Compared to traditional methods, models constructed using machine learning algorithms for feature selection may achieve better predictive power across a variety of disease conditions [15]. More specifically, the use of machine learning methods significantly improved the accuracy of screening for risk factors in the prediction of the occurrence of LMs in patients with PNETs, outperforming traditional methods. Additionally, nomograms are widely used in modern medicine, particularly in the field of oncology [33, 34]. To validate the applicability of the models, internal and external validation was used for validation. To better ensure model generalization, it is not enough to evaluate the model only in an internal verification set. This problem is solved more effectively by the verification in an external verification set. We used an external validation set to test the generalization of the model. In addition, we took into account the differences between countries and regions and selected two large teaching hospitals for our external dataset to reduce possible selection bias. Surprisingly, the predictive performance of the model was not only good in the internal validation set, but also surprisingly good in the external validation set. Thus, the clinical features of our study could be of interest to oncologists in the context of PNET patients to better determine the progression of their disease and to guide clinical management.

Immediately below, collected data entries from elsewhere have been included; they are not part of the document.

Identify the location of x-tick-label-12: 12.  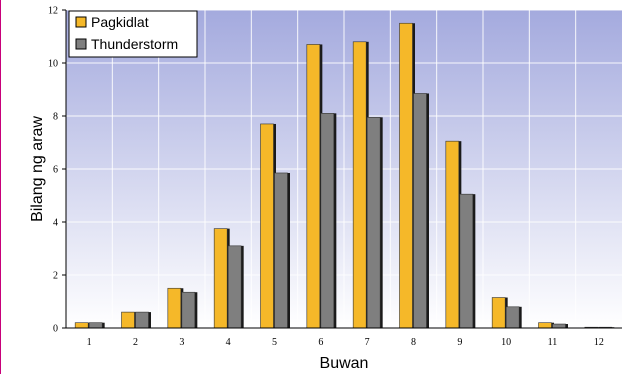
(599, 342).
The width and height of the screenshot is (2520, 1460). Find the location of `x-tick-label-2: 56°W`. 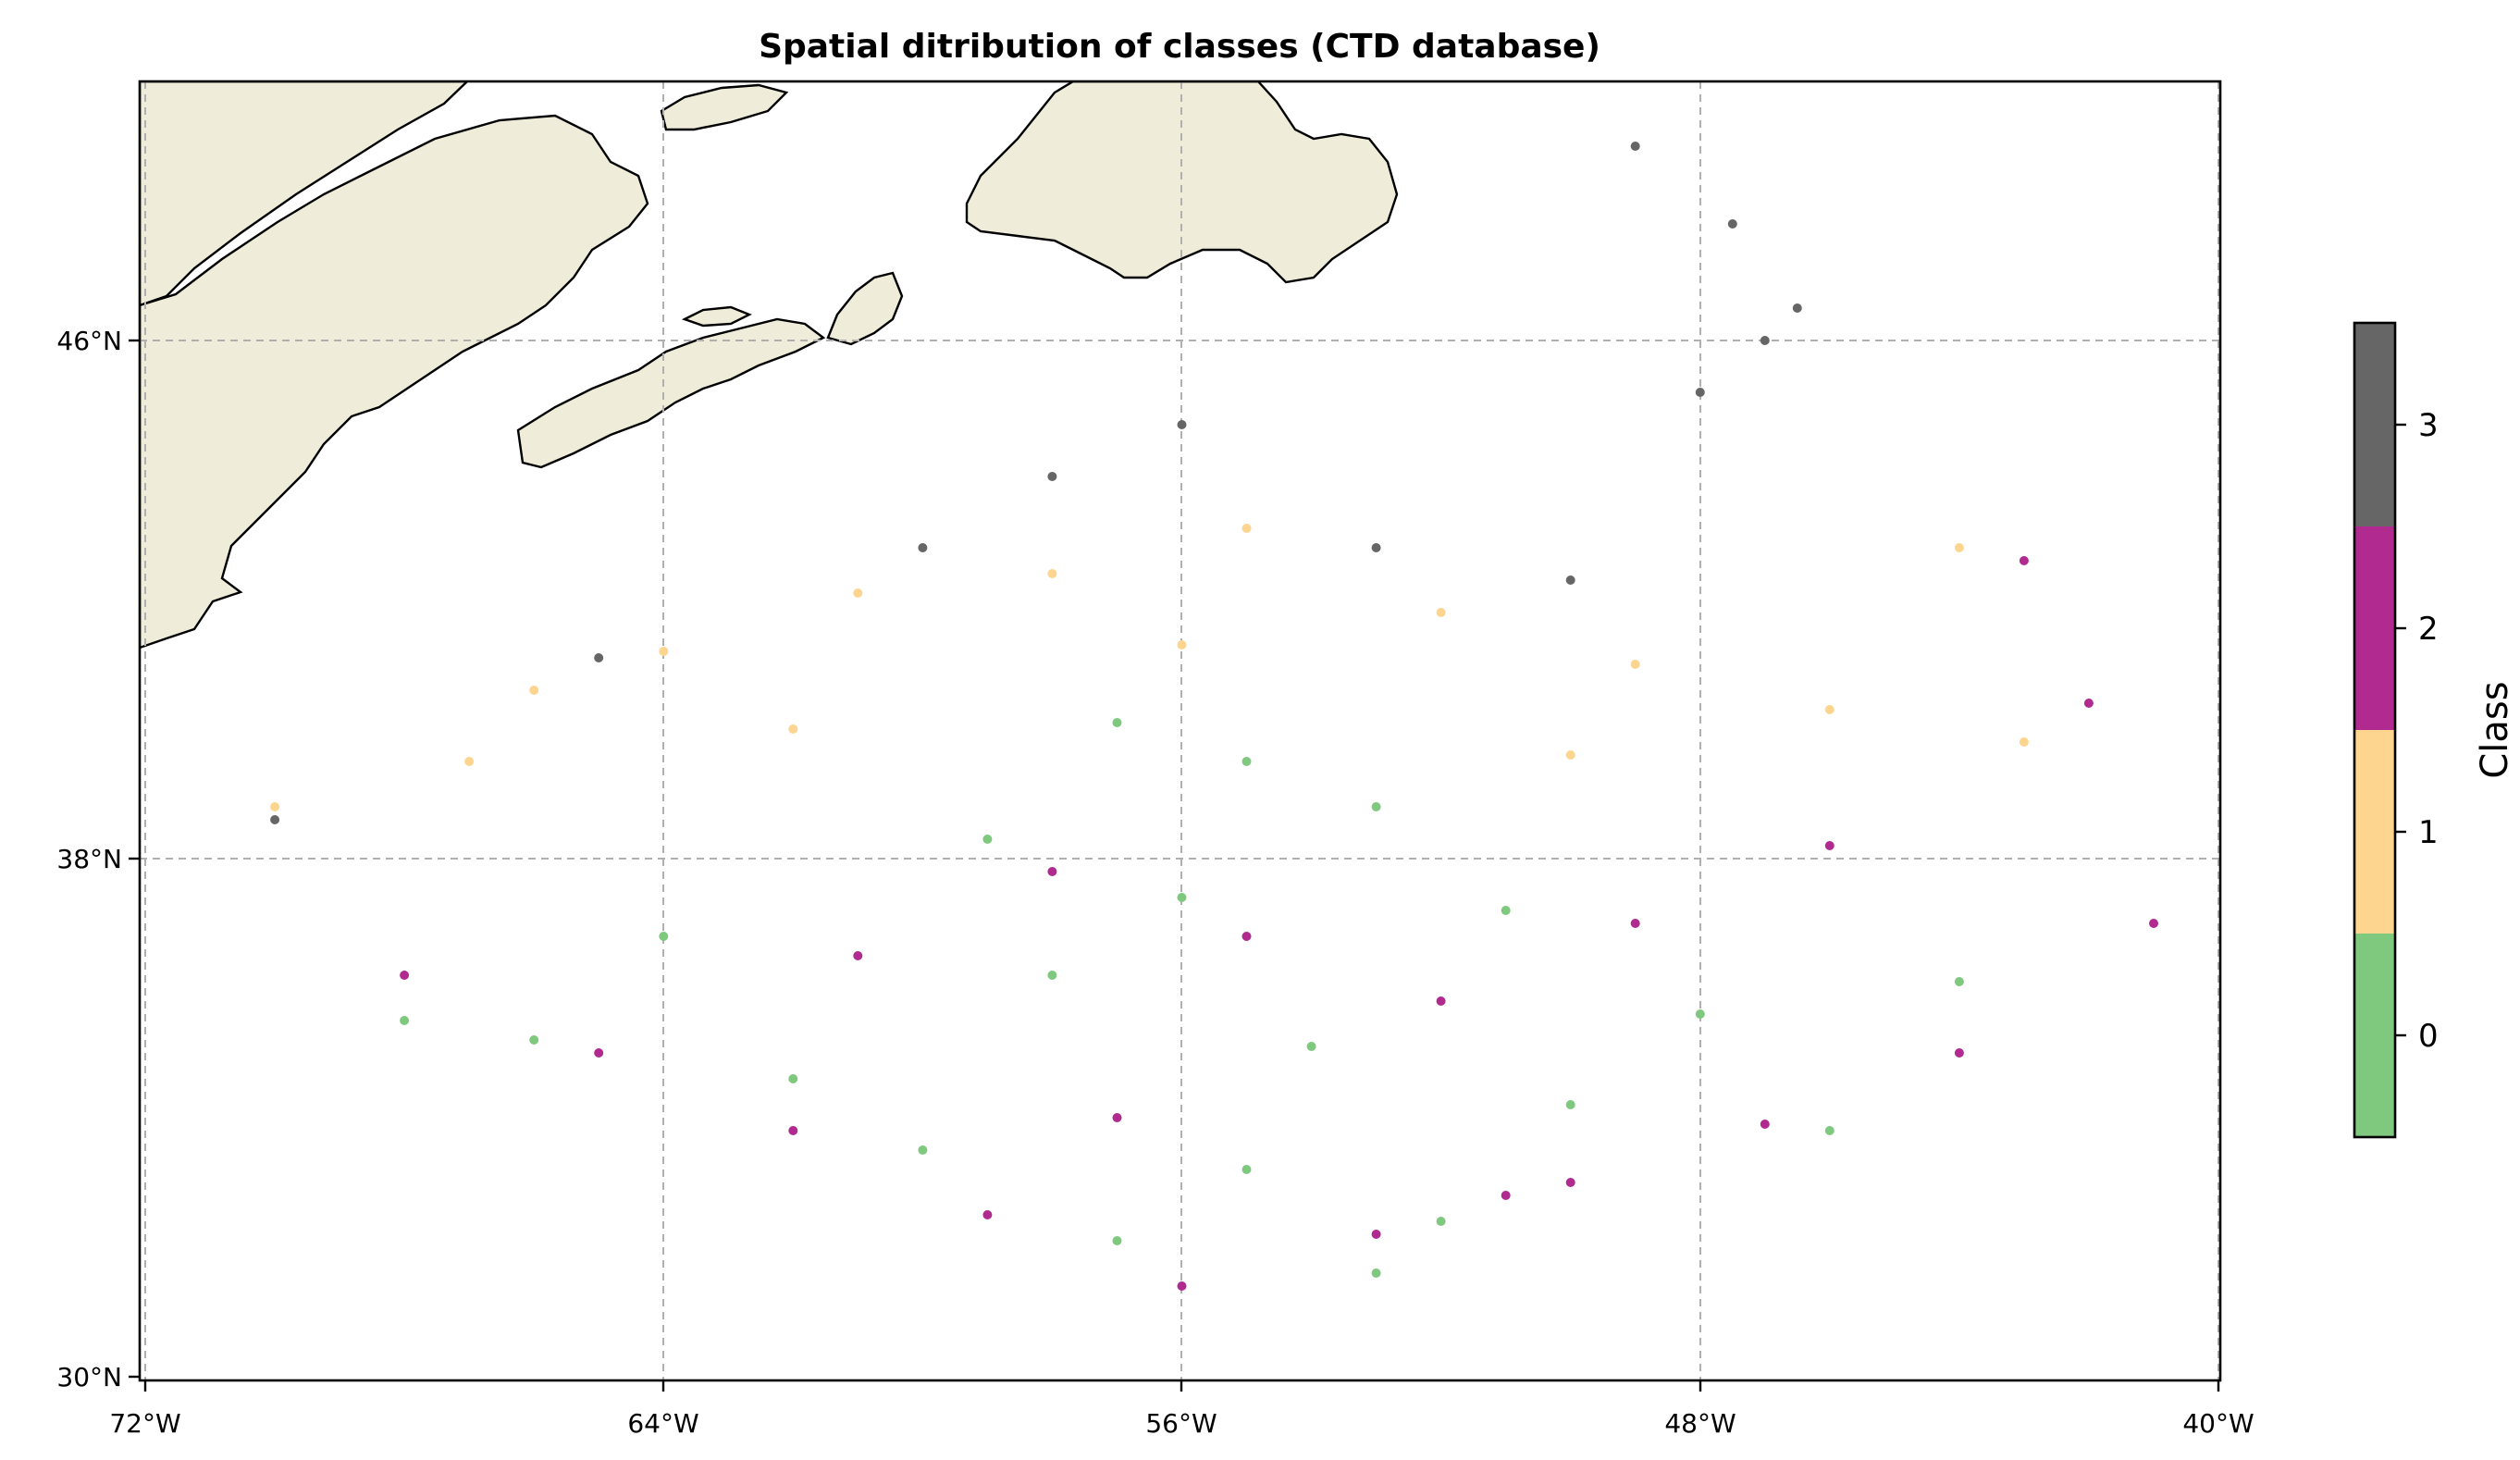

x-tick-label-2: 56°W is located at coordinates (1181, 1424).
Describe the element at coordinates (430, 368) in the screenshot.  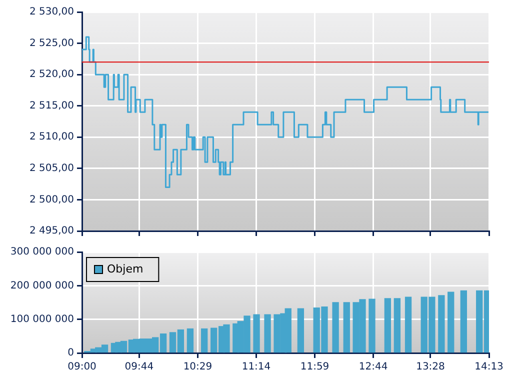
I see `x-tick-label: 13:28` at that location.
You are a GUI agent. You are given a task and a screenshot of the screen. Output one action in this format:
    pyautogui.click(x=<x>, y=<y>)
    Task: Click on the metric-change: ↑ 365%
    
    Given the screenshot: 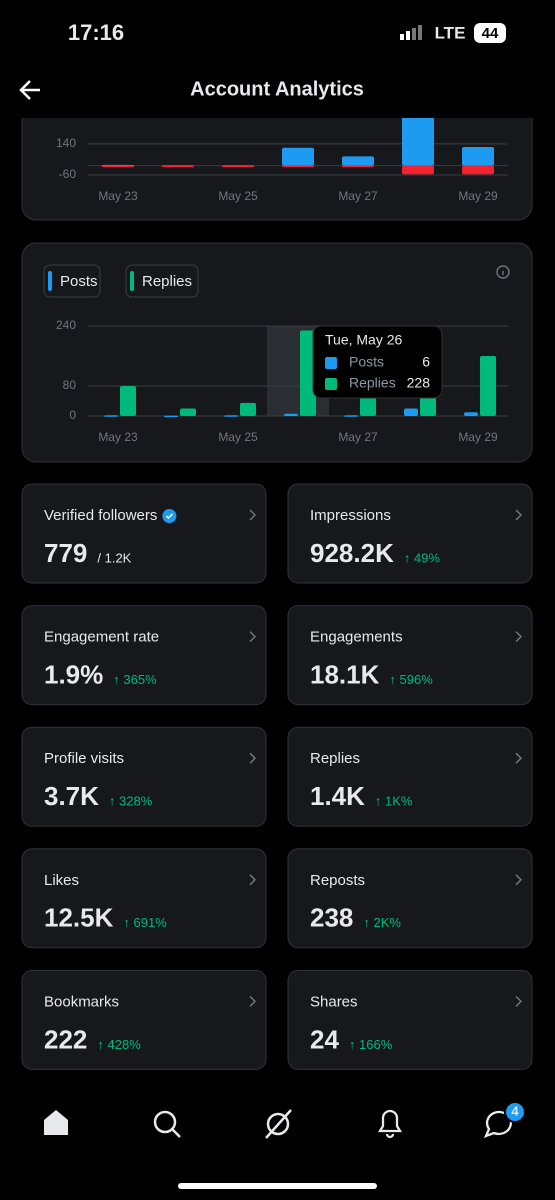 What is the action you would take?
    pyautogui.click(x=135, y=680)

Neverthless, Our study also has some limitations. First, the tumor grade in the SEER database differs from the current guidelines, which are based on mitotic counts and Ki-67 expression. Additionally, noninclusion of pathological staging classification for PNEN, which plays an important role in their initial management in the clinic, may have a large impact on the model. Second, this study was based on the SEER database, which contains limited information on the treatment and lacks detailed information about some key clinical biochemical indicators and treatment options, such as specific metastasis to lymph nodes, surgical procedures, blood insulin, SSA, target therapy and chemotherapy. Third, the SEER database has inaccurate information on histological subtypes; for example, the nomenclature of in PNETs has changed, and carcinoid tumors are well-differentiated and moderately differentiated PNETs, but the SEER database has not been updated. Finally, as a retrospective study, there may be some uncontrolled biases. In future research, we plan to include targeted therapy, SSA, molecular diagnostic parameters and tumor grading according to WHO and ENETS in our investigation of PNETs.

Conclusion

To our knowledge, this is the first study to diagnose and predict the development of LMs in PNETs and the prognosis of patients with LMs with the largest sample size for now. The diagnosis nomogram for LMs prediction for patients with PNETs, and the corresponding survival prediction nomogram we proposed behave excellent predictive performance, which further aid clinicians in identifying high-risk patients and selecting appropriate treatment options.